**Отрывок:**
----------------
Электронная библиотека книг » Константин Федин » Горький среди нас » Текст книги (страница 2)
Горький среди нас
  • Текст добавлен: 26 июня 2025, 08:18

Текст книги "Горький среди нас"


Автор книги: Константин Федин



сообщить о нарушении

Текущая страница: 2 (всего у книги 22 страниц)

– Ничего не стоят, – безжалостно сказал он.

Сумрачный, с больным лицом, покашливая, он пожимал всем руки и разглядывал исподлобья обступившие его лица.

– А вы как здесь? – буркнул он мне.

Сели вокруг стола. Горький подождал – не заговорят ли, но все молчали.

Шел дневной час, низкое, серое небо, наползавшее на окна, готово было пролиться мокрым снегом. Тени в комнате ложились безразлично, как в сумерки.

Горький думал вызвать беседу, разговор, но увидел, что от него ждут речи или что-то вроде доклада. Все на него смотрели не отрываясь, точно на знаменитого лектора. Тогда он заговорил.

Голос его был глух, слова медленны, будто трудно было их произносить. Сказав короткую фразу, он присматривался к ней – верна ли она, и если она нравилась – повторял два-три последних слова.
----------------
**Строки данных:**
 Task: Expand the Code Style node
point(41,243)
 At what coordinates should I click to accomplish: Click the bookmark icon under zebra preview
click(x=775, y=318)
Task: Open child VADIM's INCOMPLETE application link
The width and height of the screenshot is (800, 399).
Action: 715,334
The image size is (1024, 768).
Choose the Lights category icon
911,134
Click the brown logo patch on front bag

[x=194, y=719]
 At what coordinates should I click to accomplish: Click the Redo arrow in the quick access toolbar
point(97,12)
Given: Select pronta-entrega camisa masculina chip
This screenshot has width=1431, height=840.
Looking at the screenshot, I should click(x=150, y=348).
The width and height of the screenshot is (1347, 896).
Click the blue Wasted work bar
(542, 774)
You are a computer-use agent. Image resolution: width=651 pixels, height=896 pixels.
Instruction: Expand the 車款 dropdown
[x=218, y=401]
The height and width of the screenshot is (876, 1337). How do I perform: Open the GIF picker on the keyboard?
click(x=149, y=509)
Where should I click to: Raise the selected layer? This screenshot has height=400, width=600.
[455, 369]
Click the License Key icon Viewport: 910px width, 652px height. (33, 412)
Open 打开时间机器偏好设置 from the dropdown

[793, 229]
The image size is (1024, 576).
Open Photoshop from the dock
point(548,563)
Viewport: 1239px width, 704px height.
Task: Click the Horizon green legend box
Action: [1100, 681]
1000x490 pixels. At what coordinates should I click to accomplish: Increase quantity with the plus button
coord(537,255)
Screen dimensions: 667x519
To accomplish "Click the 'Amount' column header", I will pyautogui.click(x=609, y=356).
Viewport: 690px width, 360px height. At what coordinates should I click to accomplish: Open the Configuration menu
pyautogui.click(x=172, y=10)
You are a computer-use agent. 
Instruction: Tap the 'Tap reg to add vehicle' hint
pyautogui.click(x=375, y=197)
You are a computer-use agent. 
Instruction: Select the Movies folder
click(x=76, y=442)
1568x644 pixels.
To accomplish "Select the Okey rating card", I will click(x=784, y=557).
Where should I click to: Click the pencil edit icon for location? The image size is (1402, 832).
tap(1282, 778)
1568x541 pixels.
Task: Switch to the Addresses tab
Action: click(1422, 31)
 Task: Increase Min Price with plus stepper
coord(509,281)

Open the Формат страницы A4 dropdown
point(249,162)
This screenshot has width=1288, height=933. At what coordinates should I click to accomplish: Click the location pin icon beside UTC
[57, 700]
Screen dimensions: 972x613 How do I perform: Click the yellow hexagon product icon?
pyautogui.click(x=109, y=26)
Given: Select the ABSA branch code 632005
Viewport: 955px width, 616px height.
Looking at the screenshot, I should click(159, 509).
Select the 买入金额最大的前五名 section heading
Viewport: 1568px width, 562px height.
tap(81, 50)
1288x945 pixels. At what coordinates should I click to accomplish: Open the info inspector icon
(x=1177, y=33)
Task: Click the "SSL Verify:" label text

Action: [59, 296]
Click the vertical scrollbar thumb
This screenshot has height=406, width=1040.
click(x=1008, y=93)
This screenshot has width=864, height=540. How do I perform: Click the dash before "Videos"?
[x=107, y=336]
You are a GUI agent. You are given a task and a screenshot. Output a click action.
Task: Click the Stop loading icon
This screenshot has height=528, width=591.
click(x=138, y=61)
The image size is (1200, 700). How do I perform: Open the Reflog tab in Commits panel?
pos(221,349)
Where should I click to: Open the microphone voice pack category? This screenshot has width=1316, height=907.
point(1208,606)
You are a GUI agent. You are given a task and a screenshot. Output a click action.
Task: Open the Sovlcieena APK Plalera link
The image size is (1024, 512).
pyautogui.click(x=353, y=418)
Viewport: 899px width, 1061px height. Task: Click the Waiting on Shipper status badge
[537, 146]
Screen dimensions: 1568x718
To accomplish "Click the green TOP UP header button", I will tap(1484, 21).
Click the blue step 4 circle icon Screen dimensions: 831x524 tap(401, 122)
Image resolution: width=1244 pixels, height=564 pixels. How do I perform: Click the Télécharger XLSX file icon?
----------------
**Суть задания:** Продолжите отрывок о встрече с Горьким, начав сразу после его последней фразы. Строки здесь не понадобятся.

**Итоговый результат:**
– Необычайно важно теперь понять, что пролетариату принадлежит вся власть, что ему много дано и что с него много спросится. Весьма много. Теперь вы, пролетарские литераторы, обязаны отвечать не только перед одним пролетариатом, а перед всем народом. Ответственность возросла. Задачи появились новые и нелегкие. Нелегкие задачи, да-с...

Он постепенно расправлял плечи, как в работе, которая вначале делается неохотно, но понемногу втягивает, бередит работника. А Горький был зол на работу, у него в руках все горело. Он как будто вымещал: доклад желали послушать? Ну, и пеняйте на себя, слушайте!

– Ныне вам приходится обращаться не только к своему брату. Крестьянство ведь тоже права к революции предъявляет. И справедливо: у него есть своя доля в революции. Ваш язык должен быть понят и крестьянином. Если вы будете петь непонятные ему песни, он просто слушать не станет. Иные же ваши песни ему могут и не понравиться. Особенно если заладите про свою персону петь...

Создание новой культуры – дело общенародное. Тут следует отказаться от узкоцехового подхода. Культура есть явление целостное. Нельзя представлять себе дело так: Пролеткульт создаст культуру пролетариата, а крестьянство что же – должно будет к ней присоединиться? Или же остаться при своей прежней? Как-вы полагаете? Я полагаю, крестьянство именно при своей прежней культуре и останется, на уровне почти первобытном. Создать своими руками новую культуру оно не в состоянии. Пролеткульт ему не поможет, ибо жизнь крестьянина складывалась не так, как у пролетария. Совсем не так.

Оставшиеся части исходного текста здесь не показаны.